Originator: saswss@hotellng.unx.sas.com
Sender: news@unx.sas.com (Noter of Newsworthy Events)
Message-ID: <DtxAAD.J46@unx.sas.com>
Date: Tue, 2 Jul 1996 15:42:13 GMT
X-Nntp-Posting-Host: hotellng.unx.sas.com
References: <4qrk8c$96f@eng_ser1.erg.cuhk.hk> <DtowKK.8Ft@unx.sas.com> <4r9arl$p0a@llnews.ll.mit.edu>
Organization: SAS Institute Inc.
Lines: 42


In article <4qrk8c$96f@eng_ser1.erg.cuhk.hk>, ccszeto@cs.cuhk.hk (Szeto Chi Cheong) writes:
|> If I have two networks
|> (1) small number of large weights
|> (2) large number of small weights
|> Which one is better ?
|> Does the first one correspond to limited degree of freedom and the second 
|> one correspond to limited extent of search space ?

saswss@hotellng.unx.sas.com (Warren Sarle) replied in part:
|> As for limited extent of search space, I have no idea what that means.

To which "Gregory E. Heath" <heath@ll.mit.edu> responded:
|> The small weight *size* constraint limits the search in weight space to a 
|> small neighborhood of the origin(vs the small *number* of weights 
|> constraint that limits the search to a lower dimensional subspace).

OK, that makes sense if you put a hard bound on the size (or in
general some norm) of the weights. But if you use weight decay, that
just changes the error function rather than limiting the feasible
region of the weight space.

Gregory continued:
|> Which network learns faster(e.g., weight elimination vs weight decay 
|> and/or fast stopping)?

Training the same network with same algorithm, early stopping is clearly
going to be faster than training to convergence.

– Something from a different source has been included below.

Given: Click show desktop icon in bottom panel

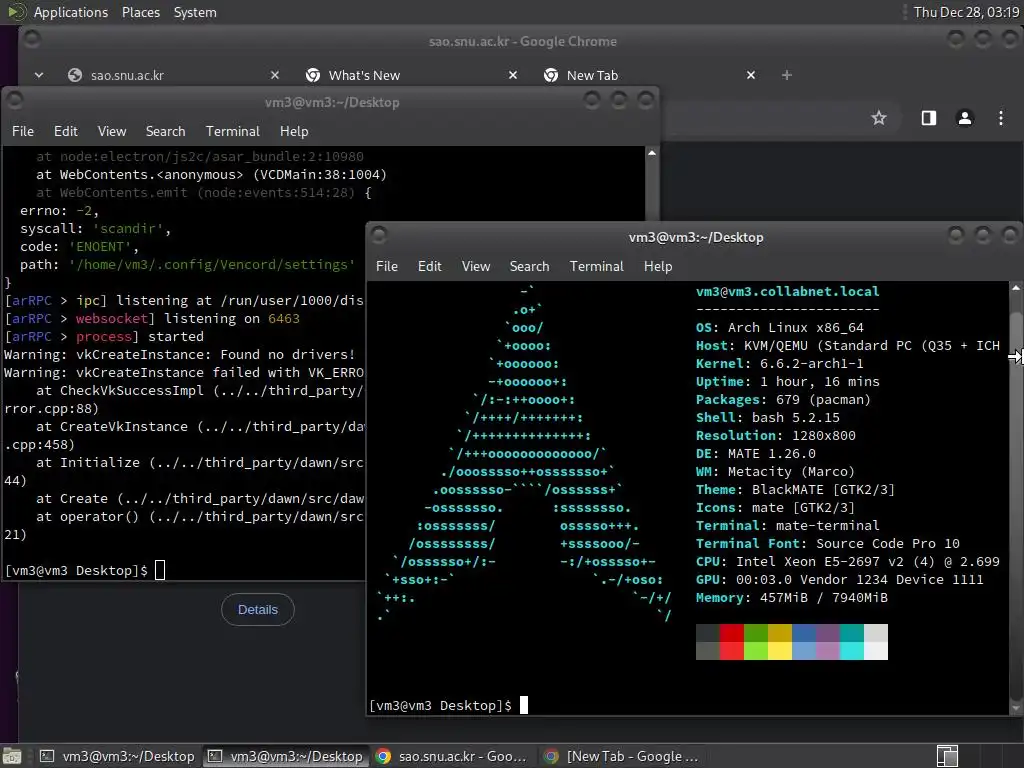Looking at the screenshot, I should pyautogui.click(x=12, y=756).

But early stopping
requires large hidden layers to avoid bad local optima, whereas weight
elimination/decay can be used with either large or small hidden layers
(data permitting). But if you use small hidden layers, you need to use
more expensive algorithms for global optimization. So the trade-offs
aren't entirely clear. I'm inclined to think that early stopping tends
to be faster.



-- 

Warren S. Sarle       SAS Institute Inc.   The opinions expressed here
saswss@unx.sas.com    SAS Campus Drive     are mine and not necessarily
(919) 677-8000        Cary, NC 27513, USA  those of SAS Institute.